• **Problem to solve**: Exactly reproduce the line containing "Viewport: 890px width, 610px height." and all later lines to the end of the entries, leaving the pictures out of your copy.

===== Data =====

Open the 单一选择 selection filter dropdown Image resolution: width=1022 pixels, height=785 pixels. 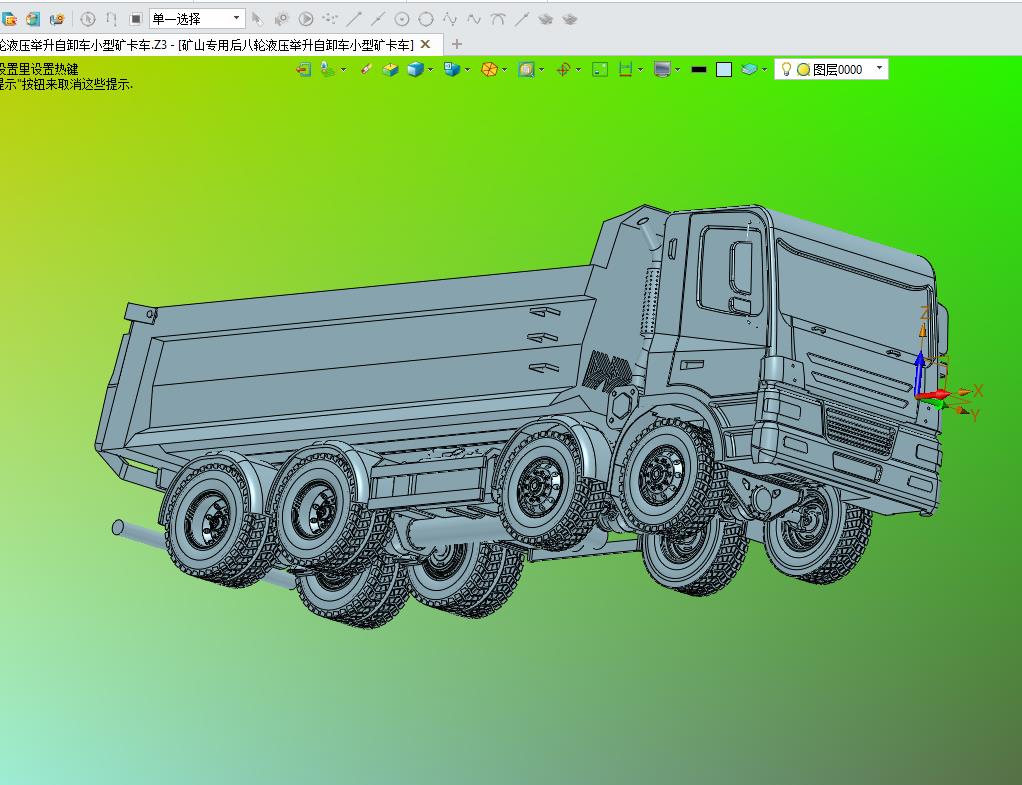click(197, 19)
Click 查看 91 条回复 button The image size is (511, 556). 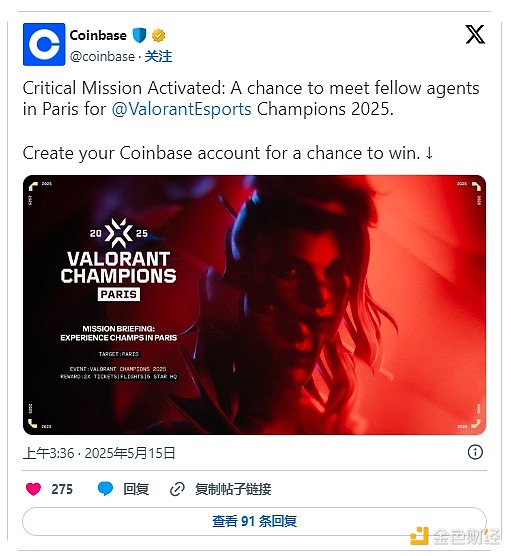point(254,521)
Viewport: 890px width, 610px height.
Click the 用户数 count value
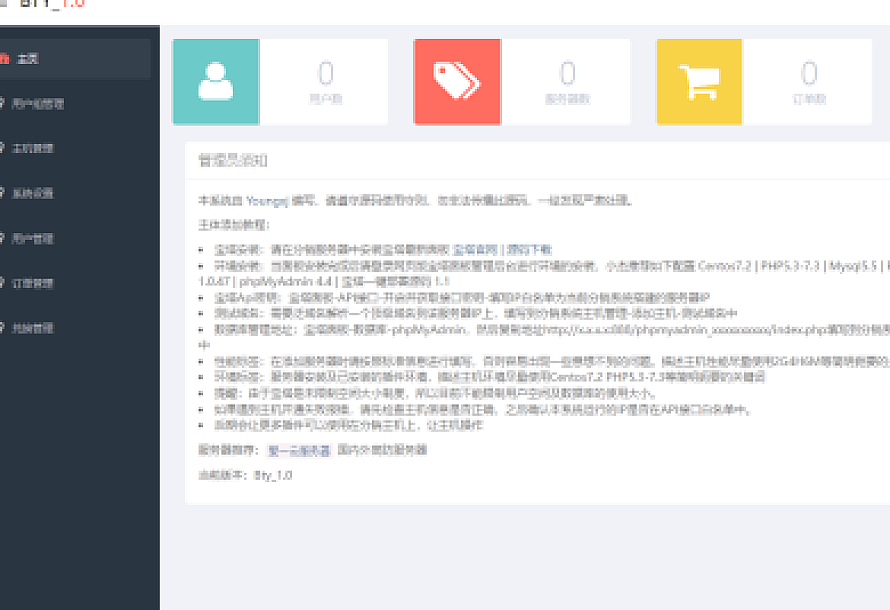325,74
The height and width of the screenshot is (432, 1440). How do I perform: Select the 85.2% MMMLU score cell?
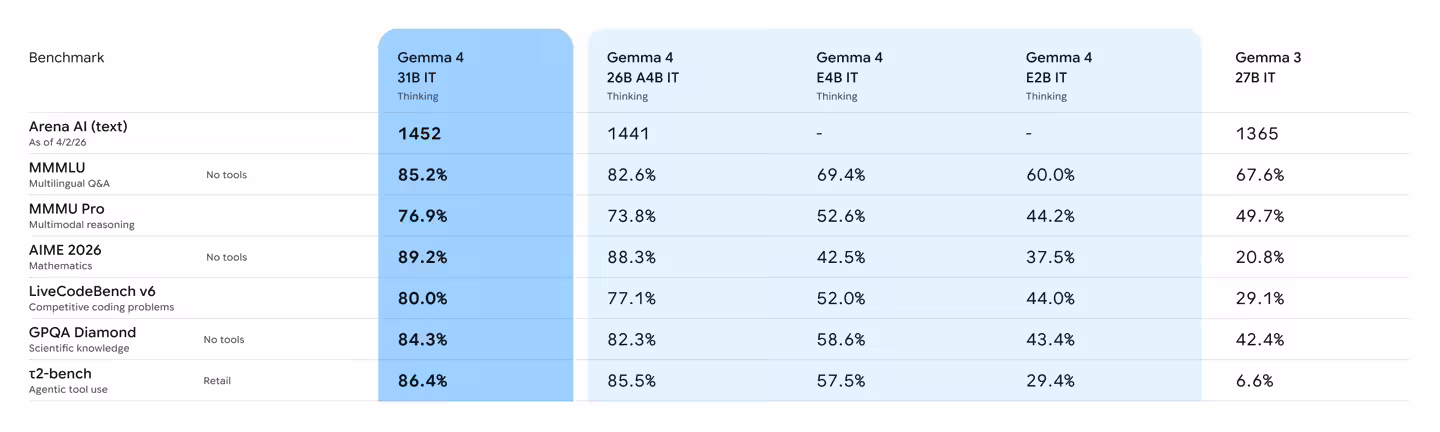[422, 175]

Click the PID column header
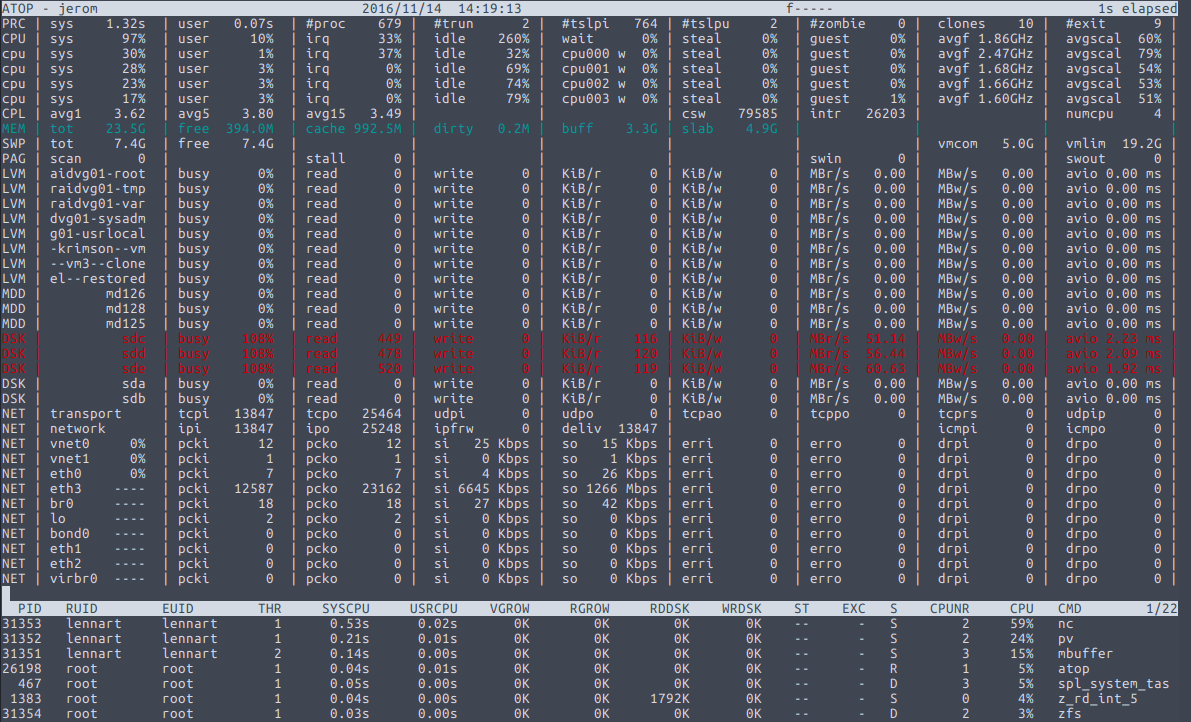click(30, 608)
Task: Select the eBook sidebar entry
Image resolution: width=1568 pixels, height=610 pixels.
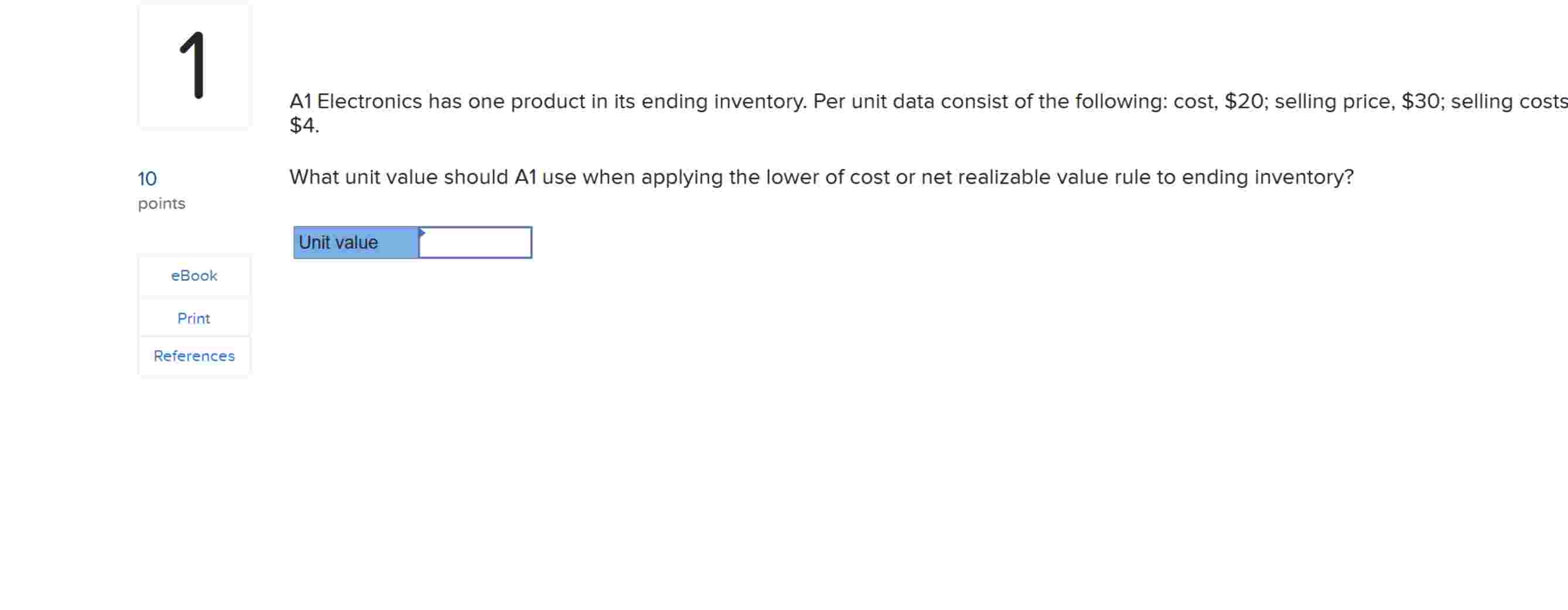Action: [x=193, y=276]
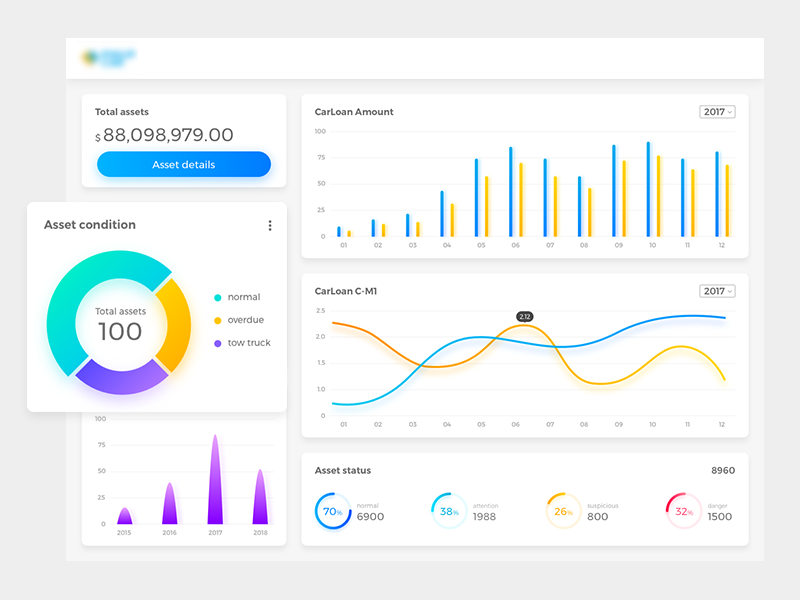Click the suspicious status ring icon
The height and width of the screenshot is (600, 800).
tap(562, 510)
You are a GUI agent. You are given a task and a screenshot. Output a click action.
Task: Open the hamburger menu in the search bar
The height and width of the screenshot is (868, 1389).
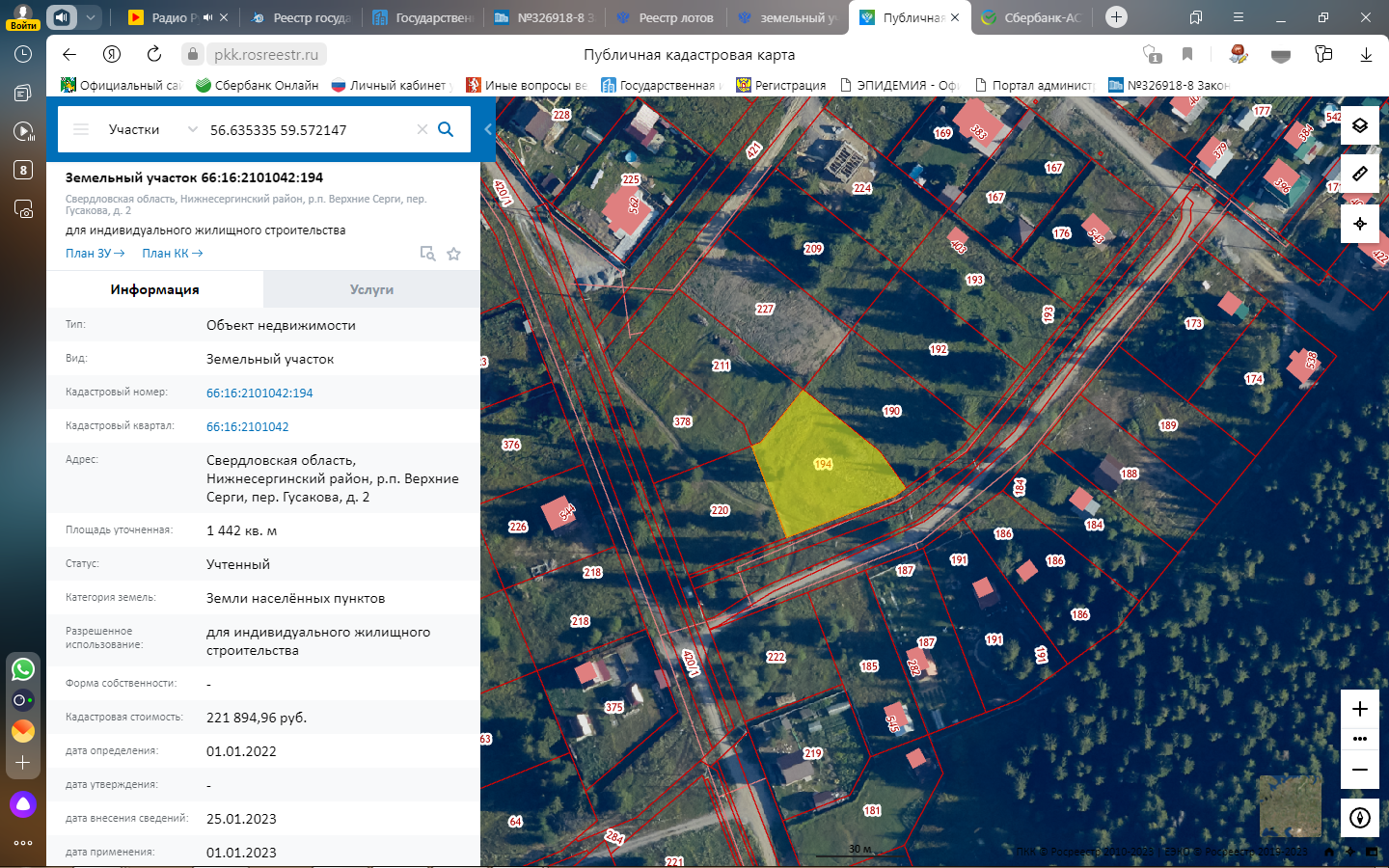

=====

• **Answer area**:
Viewport: 890px width, 610px height.
Click the 用户数 count value
325,74
The height and width of the screenshot is (432, 1440). How do I perform: Select the 85.2% MMMLU score cell?
[422, 175]

Click the PID column header
click(30, 608)
Task: Select the eBook sidebar entry
Image resolution: width=1568 pixels, height=610 pixels.
Action: [x=193, y=276]
Click the suspicious status ring icon
The height and width of the screenshot is (600, 800).
tap(562, 510)
You are a GUI agent. You are given a task and a screenshot. Output a click action.
Task: Open the hamburger menu in the search bar
The height and width of the screenshot is (868, 1389).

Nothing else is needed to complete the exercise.